Name: 2° Congresso Internacional do GRAACC
Start: 2024-09-05
End: 2024-09-07
Location: Centro de Convenções Frei Caneca

Título

Extraosseous Ewing Sarcoma in scalp: a case report

Apresentação do caso

Introduction: Extraosseous Ewing Sarcoma (EES) are rare tumors that involve soft tissues. They originate from bone marrow mesenchymal stem cells, characterized by the fusion of the EWS-FLI1 or EWS-ERG transcription genes. Clinical summary: adolescent, transgender patient, with a slowly growing mass in the occipital region (growth in 5 years), which worsened after 1 year of estrogen use. She developed headache and seizures, associated with tissue necrosis and local infection, at which point she was admitted to our service. On magnetic resonance imaging, an extensive extracranial parieto-occipital and bilateral posterior cervical expansive lesion was identified, with bone erosion and invasion of the dura mater. The definitive diagnosis was made by biopsy of the affected cervical lymph node. Therapeutic intervention: two cycles of topotecan and cyclophosphamide were carried out before diagnostic confirmation.
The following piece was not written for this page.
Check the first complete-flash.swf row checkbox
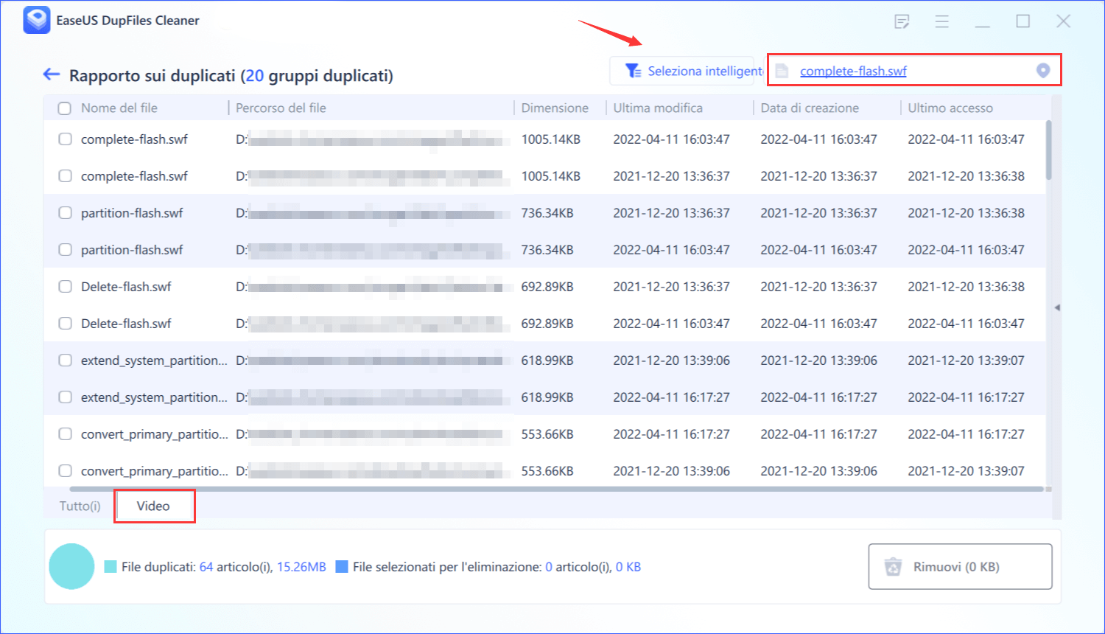 [64, 139]
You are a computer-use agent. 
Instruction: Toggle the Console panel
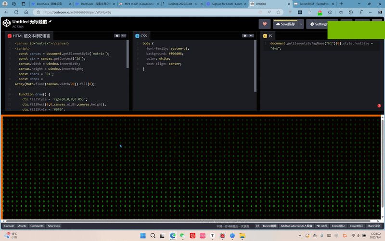tap(9, 226)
Afterwards, chemotherapy was followed according to the South American Ewing Family Tumor Protocol, with surgical and radiotherapy local control programming.
Clinical outcome: patient undergoing neoadjuvant chemotherapy, with probable progression of oncological disease.

Discussão

Discussion: In the reported case, the patient presents an extra-osseous lesion in scalp extending to the dura mater and, despite absence of distant metastases, there are poor prognostic factors: large tumor size (> 8 cm or tumor volume > 150-200 mL), older age than 13 years old, male (biological sex) and poor histological response to induction chemotherapy. There appears to be a difference in the response and prognosis of patients with EES and skeletal Ewing Sarcoma (ESS), however the recommended multimodal treatment is the same with neoadjuvant and adjuvant chemotherapy, surgery and radiotherapy for local control.